A recent Cochrane review demonstrated that antiplatelet agents improved graft patency rates to a greater extent in patients with prosthetic grafts compared to those with venous grafts [32]. From the same review, it was also concluded that there was no statistically significant improvement in survival or CV events in those treated with aspirin following bypass surgery. Henceforth, aspirin is recommended for patients undergoing lower-limb angioplasty. Belch et al. [22] investigated the use of adjuvant combination clopidogrel and aspirin therapy following below-knee bypass graft surgery. They found that, in the population as a whole, the combination did not show an improvement in the composite primary endpoint of index graft occlusion or revascularization, above-ankle amputation, or death compared with aspirin alone. However, the combination did improve outcome in a subgroup analysis of patients with prosthetic grafts, without significantly increasing major bleeding rates. The evidence for use of adjuvant anticoagulation has been summarized in a recent Cochrane review [33]. It was concluded that patients undergoing infra-inguinal venous grafts are more likely to benefit from vitamin K antagonists such as warfarin than platelet inhibitors; this difference is not seen in those with artificial grafts.
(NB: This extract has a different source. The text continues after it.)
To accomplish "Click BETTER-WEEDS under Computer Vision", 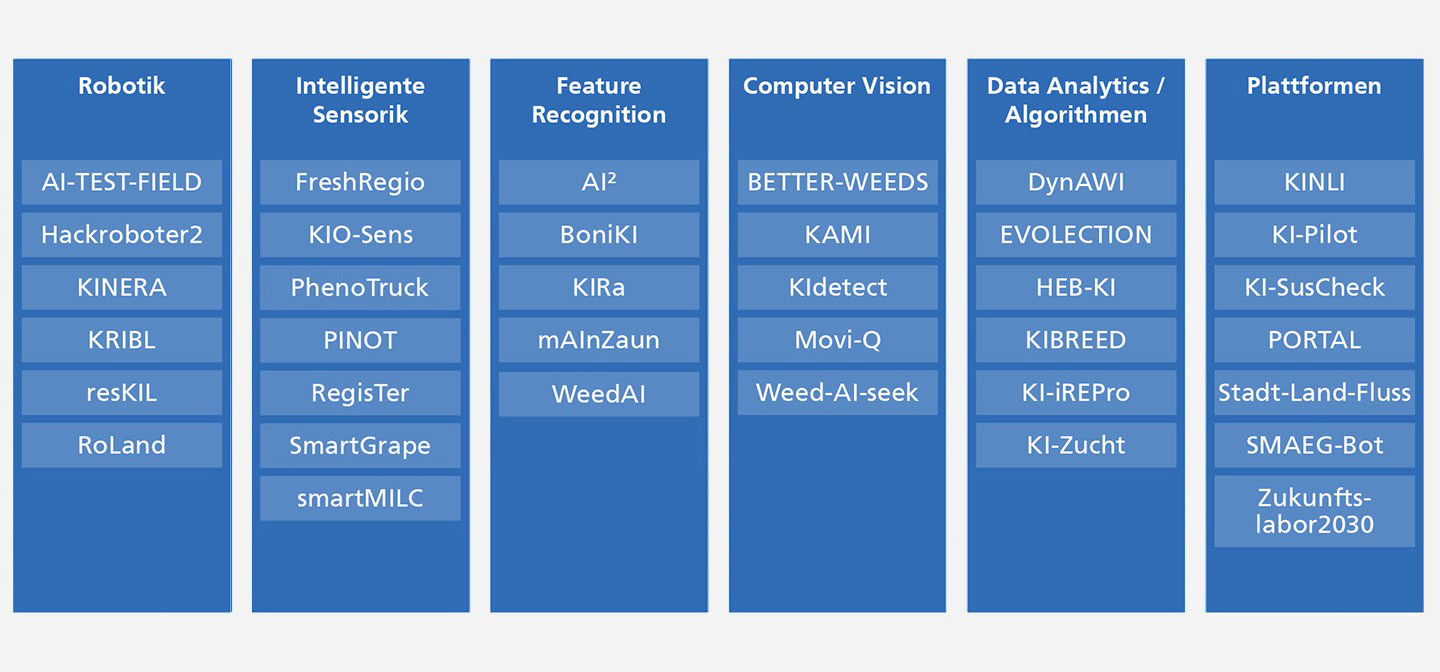I will [838, 182].
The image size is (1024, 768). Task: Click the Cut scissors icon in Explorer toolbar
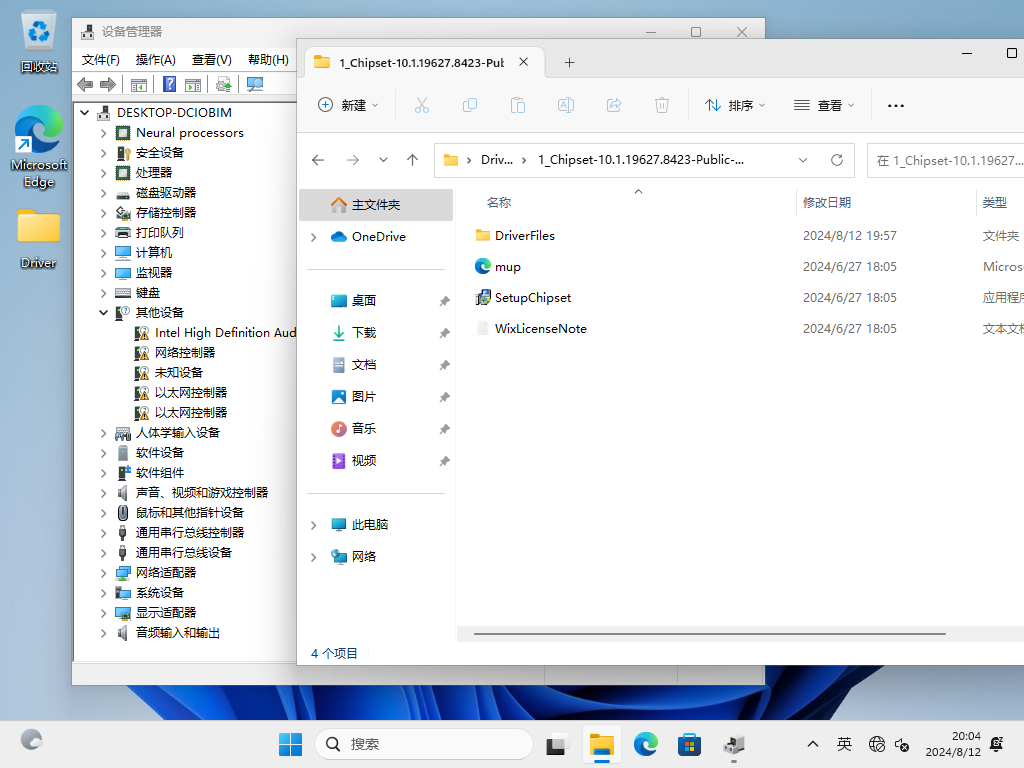421,105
Prostanoids act by preventing platelet and leukocyte activation and protect the vascular endothelium. A recent systematic review and meta-analysis of the use of prostanoids for CLI included 20 RCTs with a total of 2724 participants [34]. The trials investigated intravenous prostaglandin (PG) E1, intra-arterial PGE1, intravenous iloprost, low-dose iloprost infusion, oral iloprost, intravenous prostacyclin (PGI2), lipoecraprost, and ciprostene. The comparators were placebo and other pharmacological agents. The findings of the meta-analysis showed that prostanoids when compared with placebo appeared to have some efficacy for treating rest pain (RR 1.32, 95 % CI 1.10–1.57) and ulcer healing (RR 1.54, 95 % CI 1.22–1.96). There was no statistically significant effect on the number of amputations and mortality when prostanoids were examined as a group, but iloprost showed favorable results in reducing major (above-/below-knee) amputations (RR 0.69, 95 % CI 0.52–0.93). Therefore, there is no conclusive evidence based on a high-quality meta-analysis of homogeneous long-term RCTs, regarding efficacy and safety of different prostanoids in patients with CLI, and further high-quality trials are required.
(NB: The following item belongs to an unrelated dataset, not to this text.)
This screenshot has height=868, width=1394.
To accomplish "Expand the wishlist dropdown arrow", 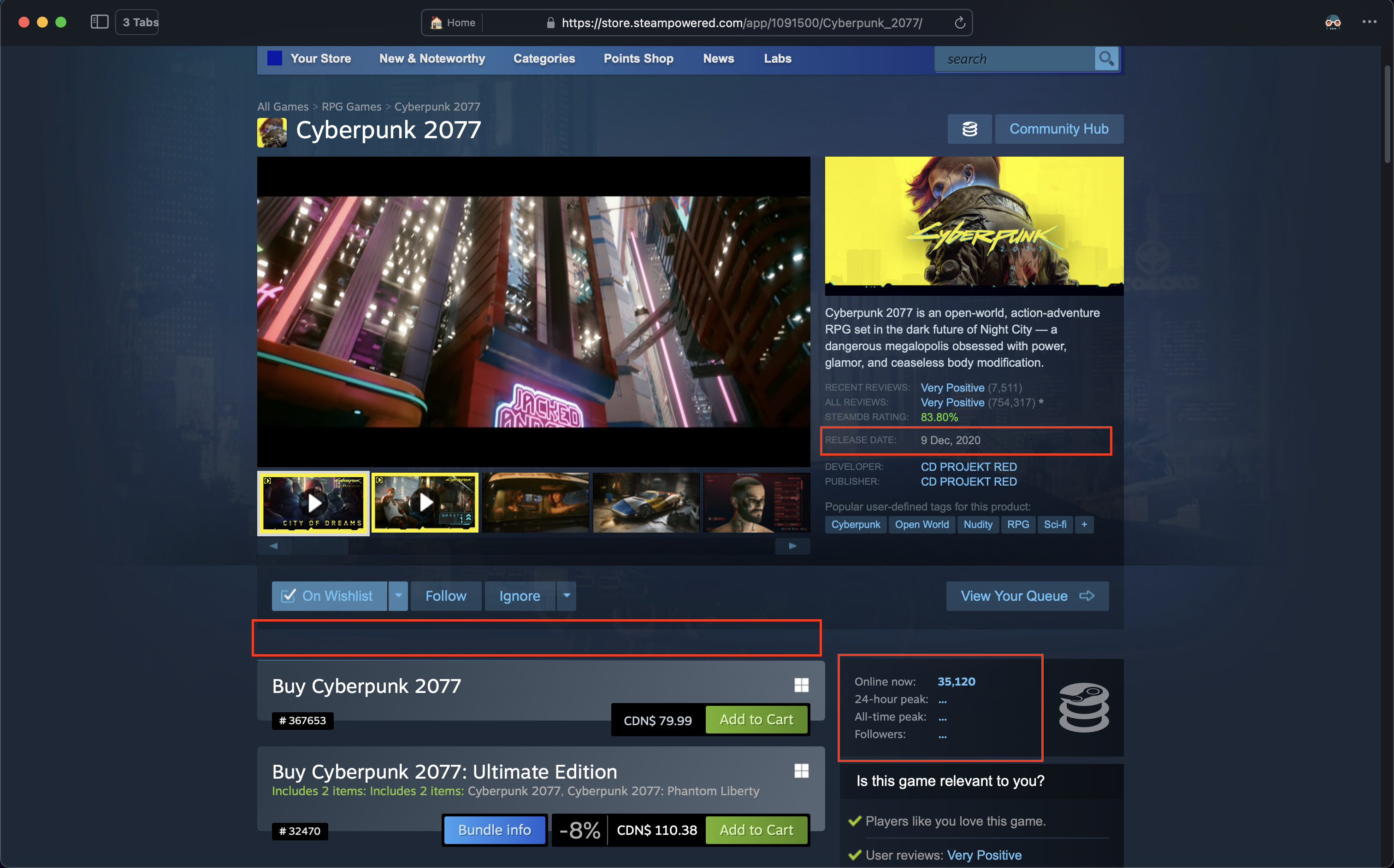I will tap(398, 596).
It has been reported that pentoxifylline (Trental, Sanofi, Paris France) improves blood flow by increasing blood cell deformity and decreasing viscosity. In one study, pentoxifylline 600 mg given intravenously twice daily to patients with CLI was associated with reduced pain scores [35]. However, no significant benefit was demonstrated in another study of the same dosing regimen [36]. Therefore, there is currently a lack of consistent evidence to recommend the use of pentoxifylline for the treatment of CLI.
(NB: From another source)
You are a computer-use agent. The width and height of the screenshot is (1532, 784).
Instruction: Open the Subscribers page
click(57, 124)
Cilostazol (Pletal by Otsuka, Tokyo, Japan) is used to treat the symptoms of intermittent claudication, but its use for CLI is less well studied. In a small study of the effect of cilostazol treatment on skin perfusion pressure in severely ischemic limbs, it was found that the drug improved microvascular circulation [37]. However, there is no strong evidence that cilostazol improves clinical outcomes in patients with CLI. In a retrospective analysis of data from 618 patients who underwent endovascular stenting for CLI (356 of whom were treated with cilostazol at the discretion of the surgeon), 5-year outcomes were compared between those who were prescribed cilostazol and those who were not. Treatment with cilostazol was associated with higher rates of amputation-free survival and limb salvage but not overall survival or freedom from repeat revascularization [38]. In the absence of RCTs in patients with CLI, there is insufficient evidence to recommend the use of cilostazol in this patient group.